Por: Yolo Camotes
La gran tragedia de la Revolución Mexicana, fue haber eliminado una dictadura estable para imponer otra igual o peor y para colmo inestable.
A través de la revolución se fue eliminando a toda una generación de jefes y caudillos que por su honestidad, fidelidad a sus principios y alta calidad moral, le habrían dado un rumbo totalmente distinto al país.
El nuevo estado mexicano, nació de la violencia de la guerra civil, la terrible paradoja fue que estos hombres de probada calidad moral y social como lo fue Felipe Ángeles, el General Lucio Blanco, el general Buelna, mejor conocido como “el granito de oro”, entre otros, no cayeron combatiendo al porfirismo o la traición de Victoriano Huerta, sino a manos de sus propios hermanos revolucionarios que después se harían “institucionales”.
Muy pocos de ellos alcanzaron los 50 años de edad, Felipe Ángeles, uno de estos hombres honestos y fieles, fue el más distinguido oficial del ejército que se sumó a las filas del pueblo durante la Revolución Mexicana.
Nacido en sí cual tipán, Hidalgo en 1869, ingresó a los 14 años al colegio militar donde sobresalió en matemáticas y ciencias físicas.
Estudió técnicas militares en Europa y en vísperas de la Revolución era considerado uno de los oficiales más preparados.

### [Entradas mostradas]
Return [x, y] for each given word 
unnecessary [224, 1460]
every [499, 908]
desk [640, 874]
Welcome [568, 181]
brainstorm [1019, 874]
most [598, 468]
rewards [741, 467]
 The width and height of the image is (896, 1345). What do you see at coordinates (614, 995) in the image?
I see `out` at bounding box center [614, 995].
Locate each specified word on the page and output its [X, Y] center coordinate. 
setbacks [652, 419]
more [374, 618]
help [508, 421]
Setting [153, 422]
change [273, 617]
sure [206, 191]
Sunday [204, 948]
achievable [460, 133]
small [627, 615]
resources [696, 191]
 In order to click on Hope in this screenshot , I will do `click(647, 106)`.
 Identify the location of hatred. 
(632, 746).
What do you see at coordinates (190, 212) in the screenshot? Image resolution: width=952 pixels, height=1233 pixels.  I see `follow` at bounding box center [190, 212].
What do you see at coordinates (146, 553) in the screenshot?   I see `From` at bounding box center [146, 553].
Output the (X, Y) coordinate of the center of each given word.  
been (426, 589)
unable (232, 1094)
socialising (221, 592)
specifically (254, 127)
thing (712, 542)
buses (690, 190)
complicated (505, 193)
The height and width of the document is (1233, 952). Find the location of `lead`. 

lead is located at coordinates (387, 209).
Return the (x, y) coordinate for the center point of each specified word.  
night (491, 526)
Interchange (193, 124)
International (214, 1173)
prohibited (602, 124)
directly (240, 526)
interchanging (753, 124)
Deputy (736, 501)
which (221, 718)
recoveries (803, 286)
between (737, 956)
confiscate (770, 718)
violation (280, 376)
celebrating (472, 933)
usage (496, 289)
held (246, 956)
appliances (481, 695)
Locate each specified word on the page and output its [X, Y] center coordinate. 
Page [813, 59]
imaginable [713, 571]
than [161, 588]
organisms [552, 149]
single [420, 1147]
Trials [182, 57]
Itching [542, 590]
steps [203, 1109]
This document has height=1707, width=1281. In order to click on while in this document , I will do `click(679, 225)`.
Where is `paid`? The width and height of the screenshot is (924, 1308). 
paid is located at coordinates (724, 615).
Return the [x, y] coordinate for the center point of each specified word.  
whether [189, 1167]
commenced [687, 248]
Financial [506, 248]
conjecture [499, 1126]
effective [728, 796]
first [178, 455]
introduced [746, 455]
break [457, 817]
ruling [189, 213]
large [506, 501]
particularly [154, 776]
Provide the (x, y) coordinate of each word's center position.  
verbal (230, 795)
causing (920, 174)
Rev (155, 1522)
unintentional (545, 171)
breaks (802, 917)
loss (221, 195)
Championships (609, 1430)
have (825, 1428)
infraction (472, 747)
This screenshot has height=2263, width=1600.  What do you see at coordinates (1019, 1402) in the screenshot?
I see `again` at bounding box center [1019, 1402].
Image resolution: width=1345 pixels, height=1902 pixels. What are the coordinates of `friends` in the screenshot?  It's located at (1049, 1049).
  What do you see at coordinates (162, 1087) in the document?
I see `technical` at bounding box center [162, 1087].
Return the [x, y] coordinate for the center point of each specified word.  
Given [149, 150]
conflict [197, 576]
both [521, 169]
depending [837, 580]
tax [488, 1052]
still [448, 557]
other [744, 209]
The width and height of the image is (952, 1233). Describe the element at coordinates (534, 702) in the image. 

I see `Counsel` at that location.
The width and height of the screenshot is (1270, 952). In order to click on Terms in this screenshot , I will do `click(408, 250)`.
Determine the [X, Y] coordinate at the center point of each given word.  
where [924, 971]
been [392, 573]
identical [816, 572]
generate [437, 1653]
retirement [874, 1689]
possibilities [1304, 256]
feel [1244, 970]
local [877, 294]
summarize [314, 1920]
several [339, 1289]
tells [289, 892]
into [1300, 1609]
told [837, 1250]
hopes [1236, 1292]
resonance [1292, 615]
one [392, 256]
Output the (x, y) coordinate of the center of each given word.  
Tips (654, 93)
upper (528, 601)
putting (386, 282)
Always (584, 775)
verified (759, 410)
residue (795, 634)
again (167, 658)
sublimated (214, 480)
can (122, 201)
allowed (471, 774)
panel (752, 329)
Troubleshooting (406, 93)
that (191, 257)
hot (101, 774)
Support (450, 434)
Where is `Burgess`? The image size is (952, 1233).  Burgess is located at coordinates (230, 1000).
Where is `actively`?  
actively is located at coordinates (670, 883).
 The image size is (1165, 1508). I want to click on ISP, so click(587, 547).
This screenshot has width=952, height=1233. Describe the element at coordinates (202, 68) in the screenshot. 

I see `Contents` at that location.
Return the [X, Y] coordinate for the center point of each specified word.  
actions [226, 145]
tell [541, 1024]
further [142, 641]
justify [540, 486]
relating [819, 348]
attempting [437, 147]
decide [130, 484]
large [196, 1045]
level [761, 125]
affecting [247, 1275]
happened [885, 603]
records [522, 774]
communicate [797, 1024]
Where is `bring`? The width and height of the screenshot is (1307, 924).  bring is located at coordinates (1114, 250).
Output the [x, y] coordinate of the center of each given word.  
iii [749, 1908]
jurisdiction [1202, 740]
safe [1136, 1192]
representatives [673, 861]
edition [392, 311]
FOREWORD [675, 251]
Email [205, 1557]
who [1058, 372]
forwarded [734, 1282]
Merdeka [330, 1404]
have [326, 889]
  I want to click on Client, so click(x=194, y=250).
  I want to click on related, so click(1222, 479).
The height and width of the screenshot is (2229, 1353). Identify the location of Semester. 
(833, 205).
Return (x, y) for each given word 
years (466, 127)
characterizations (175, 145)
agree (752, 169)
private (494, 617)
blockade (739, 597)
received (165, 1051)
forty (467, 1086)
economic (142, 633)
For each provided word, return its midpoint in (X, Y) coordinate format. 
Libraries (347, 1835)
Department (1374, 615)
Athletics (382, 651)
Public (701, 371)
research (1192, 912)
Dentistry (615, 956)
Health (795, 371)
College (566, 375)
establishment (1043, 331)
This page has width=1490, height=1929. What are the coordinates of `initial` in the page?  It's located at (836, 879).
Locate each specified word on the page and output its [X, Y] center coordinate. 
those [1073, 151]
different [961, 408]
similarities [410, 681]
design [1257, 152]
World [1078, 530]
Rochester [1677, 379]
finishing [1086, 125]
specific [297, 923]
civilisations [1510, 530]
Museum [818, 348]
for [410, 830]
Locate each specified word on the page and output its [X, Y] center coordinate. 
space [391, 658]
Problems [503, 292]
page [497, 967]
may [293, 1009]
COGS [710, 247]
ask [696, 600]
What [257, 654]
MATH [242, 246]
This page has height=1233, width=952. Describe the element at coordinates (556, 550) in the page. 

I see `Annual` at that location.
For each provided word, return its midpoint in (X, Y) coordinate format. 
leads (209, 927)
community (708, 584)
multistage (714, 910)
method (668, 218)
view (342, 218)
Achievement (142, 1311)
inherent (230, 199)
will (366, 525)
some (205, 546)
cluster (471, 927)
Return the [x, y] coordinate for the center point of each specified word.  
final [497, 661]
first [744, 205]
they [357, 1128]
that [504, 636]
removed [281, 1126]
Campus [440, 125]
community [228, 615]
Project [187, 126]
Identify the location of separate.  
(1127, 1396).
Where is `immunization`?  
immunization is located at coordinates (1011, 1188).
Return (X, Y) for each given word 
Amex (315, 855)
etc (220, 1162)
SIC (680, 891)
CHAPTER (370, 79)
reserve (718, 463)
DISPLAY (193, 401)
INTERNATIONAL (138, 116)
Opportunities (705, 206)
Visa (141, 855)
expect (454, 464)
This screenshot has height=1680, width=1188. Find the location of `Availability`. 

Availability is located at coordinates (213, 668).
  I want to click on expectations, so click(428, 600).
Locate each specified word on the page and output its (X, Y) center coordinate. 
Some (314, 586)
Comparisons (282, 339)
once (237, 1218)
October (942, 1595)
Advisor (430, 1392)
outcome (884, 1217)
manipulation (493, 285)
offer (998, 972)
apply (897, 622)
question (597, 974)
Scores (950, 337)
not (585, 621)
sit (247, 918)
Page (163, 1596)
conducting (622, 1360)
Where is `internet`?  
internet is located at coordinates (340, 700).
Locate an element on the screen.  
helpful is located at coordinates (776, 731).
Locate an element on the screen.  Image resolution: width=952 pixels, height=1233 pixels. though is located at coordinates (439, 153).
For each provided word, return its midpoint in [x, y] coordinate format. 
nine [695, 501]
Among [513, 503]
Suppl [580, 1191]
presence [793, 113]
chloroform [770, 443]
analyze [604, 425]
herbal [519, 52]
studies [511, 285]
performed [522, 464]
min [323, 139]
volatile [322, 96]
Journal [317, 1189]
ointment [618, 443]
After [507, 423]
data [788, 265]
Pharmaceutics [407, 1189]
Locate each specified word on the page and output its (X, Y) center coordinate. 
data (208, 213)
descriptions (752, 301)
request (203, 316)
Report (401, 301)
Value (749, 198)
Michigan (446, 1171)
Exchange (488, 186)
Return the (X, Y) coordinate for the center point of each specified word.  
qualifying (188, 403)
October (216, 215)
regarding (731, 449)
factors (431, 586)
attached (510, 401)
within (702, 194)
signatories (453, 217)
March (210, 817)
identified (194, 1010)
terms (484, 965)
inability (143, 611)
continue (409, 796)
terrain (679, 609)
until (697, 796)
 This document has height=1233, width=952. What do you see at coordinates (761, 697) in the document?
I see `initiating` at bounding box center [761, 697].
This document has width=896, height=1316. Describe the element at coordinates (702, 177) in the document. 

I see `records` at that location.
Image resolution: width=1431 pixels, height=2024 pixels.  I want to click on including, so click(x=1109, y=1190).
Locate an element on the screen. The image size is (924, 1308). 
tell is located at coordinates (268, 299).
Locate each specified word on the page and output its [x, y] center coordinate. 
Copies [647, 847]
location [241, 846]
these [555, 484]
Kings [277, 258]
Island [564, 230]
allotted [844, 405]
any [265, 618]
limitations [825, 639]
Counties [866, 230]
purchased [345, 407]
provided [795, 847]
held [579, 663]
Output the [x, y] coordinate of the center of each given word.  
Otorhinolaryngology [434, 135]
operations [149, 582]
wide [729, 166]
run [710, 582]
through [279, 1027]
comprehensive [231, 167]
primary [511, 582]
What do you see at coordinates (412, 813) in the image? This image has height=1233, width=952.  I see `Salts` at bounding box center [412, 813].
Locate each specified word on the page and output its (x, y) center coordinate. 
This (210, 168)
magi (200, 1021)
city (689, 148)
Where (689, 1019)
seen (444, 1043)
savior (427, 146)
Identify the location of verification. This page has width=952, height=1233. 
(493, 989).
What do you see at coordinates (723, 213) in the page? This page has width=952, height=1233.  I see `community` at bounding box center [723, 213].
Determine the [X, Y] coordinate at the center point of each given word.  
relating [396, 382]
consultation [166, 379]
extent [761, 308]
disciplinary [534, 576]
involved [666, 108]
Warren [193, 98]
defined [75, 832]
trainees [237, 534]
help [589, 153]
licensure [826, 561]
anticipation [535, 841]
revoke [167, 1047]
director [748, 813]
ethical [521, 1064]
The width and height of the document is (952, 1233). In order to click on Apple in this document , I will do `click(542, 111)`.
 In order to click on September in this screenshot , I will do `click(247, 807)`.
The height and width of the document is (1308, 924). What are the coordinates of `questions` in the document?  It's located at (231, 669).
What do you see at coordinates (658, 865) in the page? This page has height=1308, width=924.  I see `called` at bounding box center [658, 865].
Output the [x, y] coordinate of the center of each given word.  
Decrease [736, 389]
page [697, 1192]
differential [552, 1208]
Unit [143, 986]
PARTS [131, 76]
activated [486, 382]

### [Requisito 1]
Extrae del texto sobre la Revolución Mexicana el fragmento que va desde "A través de" hasta "distinto al país.", ambos incluidos, sin alterar nada.
### [Requisito 2]
Copia sin cambios, por favor, solo las líneas de las entradas desde la que contiene "have (825, 1428)" hasta la que contiene "Image resolution: width=1345", ambas incluidas.
El texto sobre la Revolución Mexicana y las entradas no guardan relación entre sí.

### [Salida completa 1]
A través de la revolución se fue eliminando a toda una generación de jefes y caudillos que por su honestidad, fidelidad a sus principios y alta calidad moral, le habrían dado un rumbo totalmente distinto al país.

### [Salida completa 2]
have (825, 1428)
infraction (472, 747)
This screenshot has height=2263, width=1600.  What do you see at coordinates (1019, 1402) in the screenshot?
I see `again` at bounding box center [1019, 1402].
Image resolution: width=1345 pixels, height=1902 pixels. What are the coordinates of `friends` in the screenshot?  It's located at (1049, 1049).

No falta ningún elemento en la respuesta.